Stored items

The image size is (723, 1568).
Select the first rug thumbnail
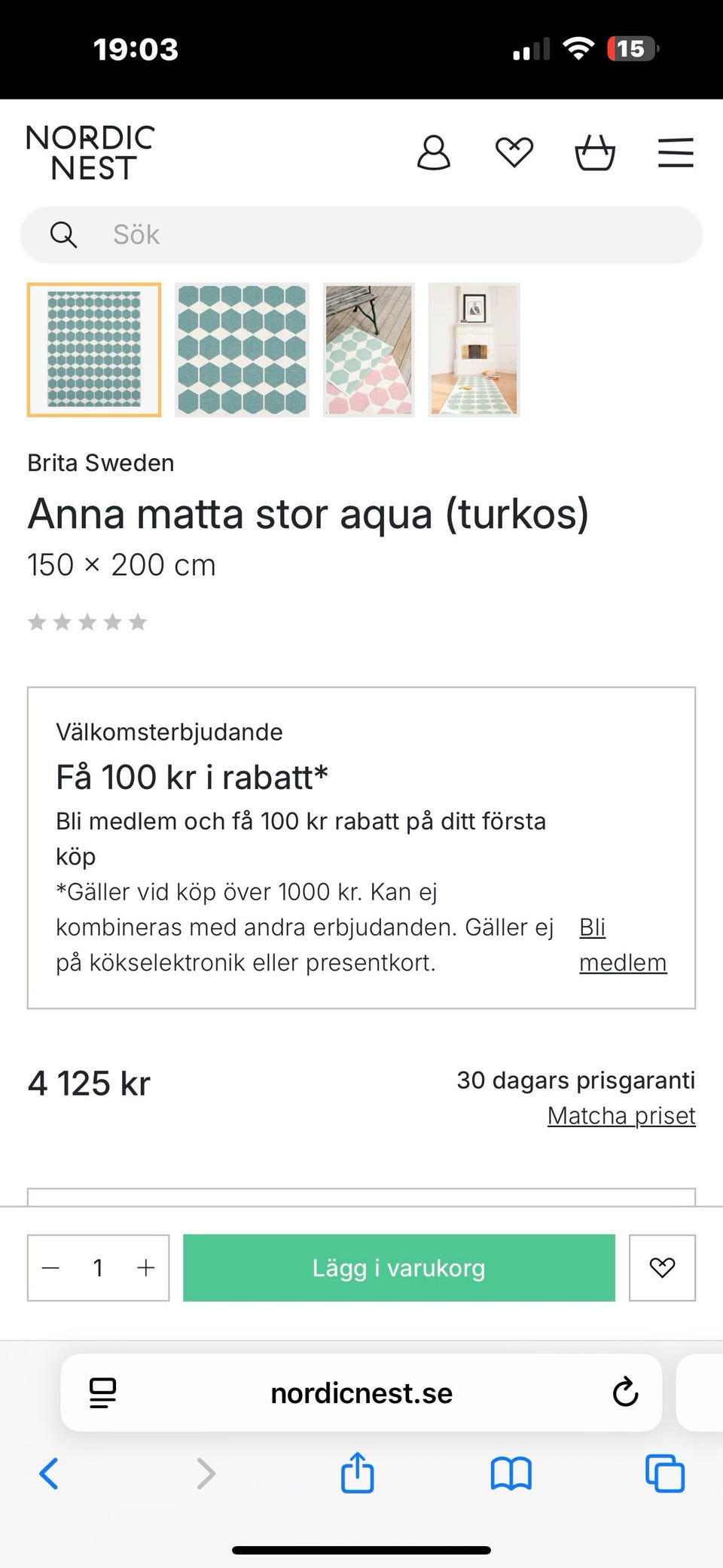(x=94, y=350)
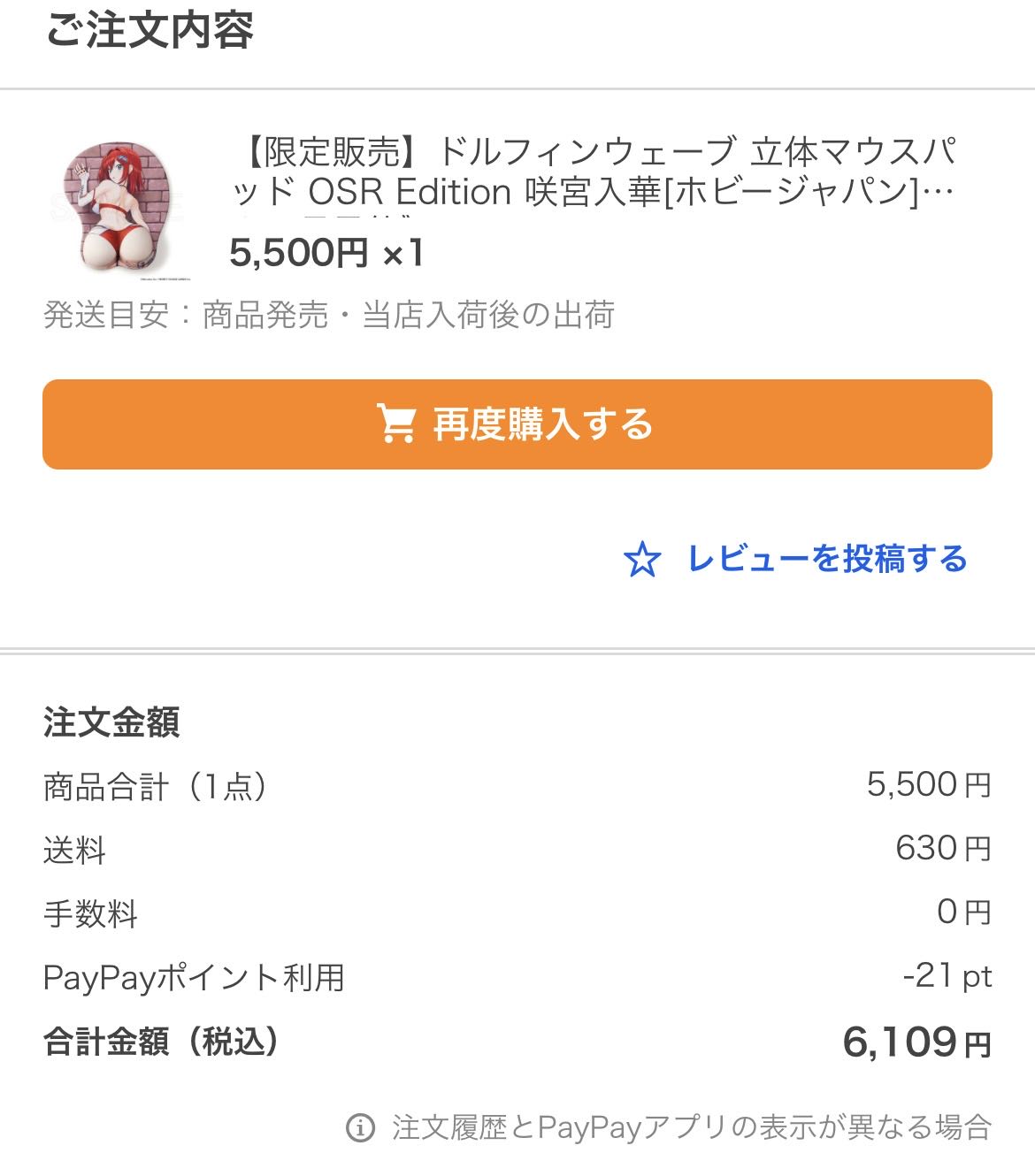Select the 送料 row label
The height and width of the screenshot is (1176, 1035).
click(x=74, y=850)
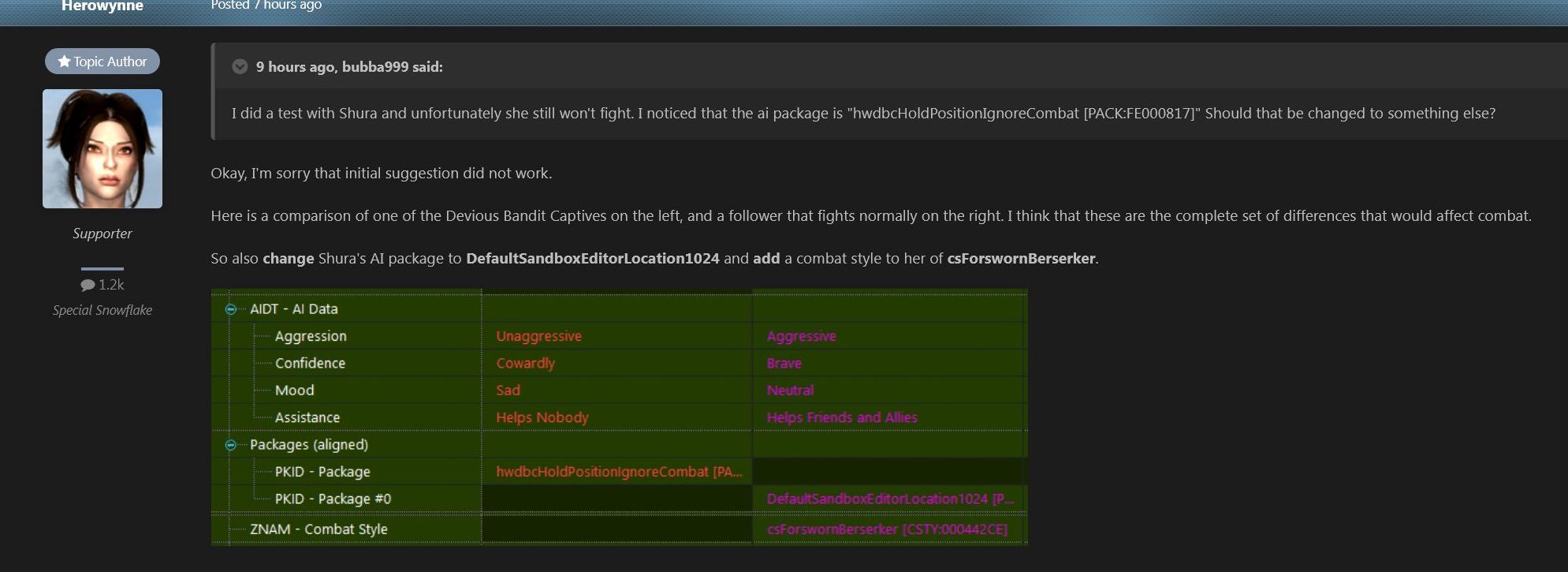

(TASK OBJECTIVE):
Print all data above verbatim, except pictures.

(RESULT BELOW):
The image size is (723, 1568).
Select the first rug thumbnail
(x=94, y=350)
Select the 送料 row label
The height and width of the screenshot is (1176, 1035).
click(x=74, y=850)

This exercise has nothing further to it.